Utah has publicly announced that the state will not prosecute consenting adult polygamy unless there are other crimes involved, but argues that the law against polygamy is constitutional.
“It is not protected under religious freedom because states have the right to regulate marriage,” said Paul Murphy, spokesman for Utah Attorney General Mark Shurtleff (R).
Utah County Attorney Jeff Buhman (R) in May announced he closed his criminal investigation into the Browns and simultaneously adopted the same state policy. The county then moved to have the lawsuit dismissed, claiming the Browns no longer have standing since they aren’t subject to prosecution.
But the judge in the Browns case appeared reluctant to drop the case, worrying that the state was trying to avoid the constitutional issue.
U.S. District Judge Clark Waddoups said it appeared as if the state policy and the ensuing declaration by Utah County was “simply a ruse to avoid having the issue reviewed.”
“What’s the policy reason behind this … that would give assurances that similar prosecutions will not be pursued in the future?” Waddoups asked. “What about the next couple?”

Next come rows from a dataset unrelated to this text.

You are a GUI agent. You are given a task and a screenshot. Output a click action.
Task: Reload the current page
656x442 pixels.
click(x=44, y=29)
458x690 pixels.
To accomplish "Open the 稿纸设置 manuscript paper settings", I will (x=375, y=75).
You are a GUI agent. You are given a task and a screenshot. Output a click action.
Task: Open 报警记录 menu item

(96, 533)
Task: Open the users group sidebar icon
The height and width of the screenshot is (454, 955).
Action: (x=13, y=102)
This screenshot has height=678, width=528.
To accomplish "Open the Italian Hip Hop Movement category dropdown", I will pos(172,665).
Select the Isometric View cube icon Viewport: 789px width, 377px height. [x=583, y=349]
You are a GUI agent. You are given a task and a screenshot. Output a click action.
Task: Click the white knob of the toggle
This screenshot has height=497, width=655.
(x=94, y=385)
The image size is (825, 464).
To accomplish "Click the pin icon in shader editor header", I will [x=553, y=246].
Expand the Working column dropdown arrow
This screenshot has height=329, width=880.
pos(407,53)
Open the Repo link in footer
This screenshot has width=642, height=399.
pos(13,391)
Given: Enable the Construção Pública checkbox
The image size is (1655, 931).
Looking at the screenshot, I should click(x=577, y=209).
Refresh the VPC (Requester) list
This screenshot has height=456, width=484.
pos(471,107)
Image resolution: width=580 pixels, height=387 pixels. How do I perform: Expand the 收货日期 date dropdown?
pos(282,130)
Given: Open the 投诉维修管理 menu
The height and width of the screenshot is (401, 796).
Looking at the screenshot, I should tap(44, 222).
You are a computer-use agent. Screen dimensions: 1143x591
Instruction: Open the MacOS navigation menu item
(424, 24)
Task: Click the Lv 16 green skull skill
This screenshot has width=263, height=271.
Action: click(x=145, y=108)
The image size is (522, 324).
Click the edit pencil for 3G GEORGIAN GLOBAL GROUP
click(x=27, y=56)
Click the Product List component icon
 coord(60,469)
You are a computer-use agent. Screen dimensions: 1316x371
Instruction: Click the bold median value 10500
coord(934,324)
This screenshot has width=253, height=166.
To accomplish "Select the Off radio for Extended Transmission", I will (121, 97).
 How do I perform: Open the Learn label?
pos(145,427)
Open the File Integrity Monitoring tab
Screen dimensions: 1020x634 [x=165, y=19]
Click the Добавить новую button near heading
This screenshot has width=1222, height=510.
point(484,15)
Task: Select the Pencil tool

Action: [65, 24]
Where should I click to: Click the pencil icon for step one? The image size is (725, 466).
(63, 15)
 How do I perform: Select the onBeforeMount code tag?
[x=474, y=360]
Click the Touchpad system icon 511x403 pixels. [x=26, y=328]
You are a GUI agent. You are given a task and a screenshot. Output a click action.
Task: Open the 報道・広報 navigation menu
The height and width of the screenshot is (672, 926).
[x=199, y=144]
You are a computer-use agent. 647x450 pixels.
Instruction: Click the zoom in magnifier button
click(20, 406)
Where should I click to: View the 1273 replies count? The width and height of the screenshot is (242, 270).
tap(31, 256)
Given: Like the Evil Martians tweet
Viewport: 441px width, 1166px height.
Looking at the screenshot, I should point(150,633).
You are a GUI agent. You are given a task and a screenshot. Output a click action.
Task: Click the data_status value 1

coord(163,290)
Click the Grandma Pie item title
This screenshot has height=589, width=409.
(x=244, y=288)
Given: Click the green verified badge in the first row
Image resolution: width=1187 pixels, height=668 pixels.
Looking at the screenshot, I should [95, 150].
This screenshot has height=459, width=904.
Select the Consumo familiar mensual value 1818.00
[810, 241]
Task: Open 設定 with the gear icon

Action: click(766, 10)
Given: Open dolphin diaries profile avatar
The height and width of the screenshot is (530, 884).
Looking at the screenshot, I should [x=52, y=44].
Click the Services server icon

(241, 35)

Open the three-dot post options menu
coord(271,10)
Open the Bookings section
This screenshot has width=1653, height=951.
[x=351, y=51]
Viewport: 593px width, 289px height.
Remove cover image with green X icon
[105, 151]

The lawsuit by the Browns does not challenge Utah’s authority to refuse to grant or recognize multiple marriage licenses, only the part of the law that makes it illegal to even purport to be married to multiple partners. The Browns argue that private intimate relationships between consenting adults are constitutionally protected, and they may have a point.
In Lawrence v. Texas the Supreme Court struck down Texas’s sodomy ban, reasoning that intimate sexual relationships are protected by the liberty interest guaranteed by the 14th Amendment. Justice Anthony Kennedy, writing for the majority, ruled that “the State cannot demean [Lawrence and Garner’s] existence or control their destiny by making their private sexual conduct a crime.” Kennedy continued “[t]he statutes do seek to control a personal relationship that, whether or not entitled to formal recognition in the law, is within the liberty of persons to choose without being punished as criminals.” Kennedy also rejected the idea that a history of moral condemnation of homosexual conduct could overcome the constitutional protection, ruling that the majority can not use the state to impose its moral views on sexuality on society as a whole through the operation of criminal law.
As long as polygamous couples aren’t asking for legal recognition of multiple marriage licenses, the same reasoning applied in Lawrence appears to extend to consensual adult polygamous relationships. If same sex couples’ freedom to define personal relationships in the privacy of their homes is constitutionally protected, there is no reason that polygamous couples who also wish to privately define their relationships to each other should not be. And if society’s views on the immorality of homosexual conduct cannot support a ban on sodomy, there is no reason for society’s views on the immorality of polygamy to support a ban on purporting to be married to more than one person.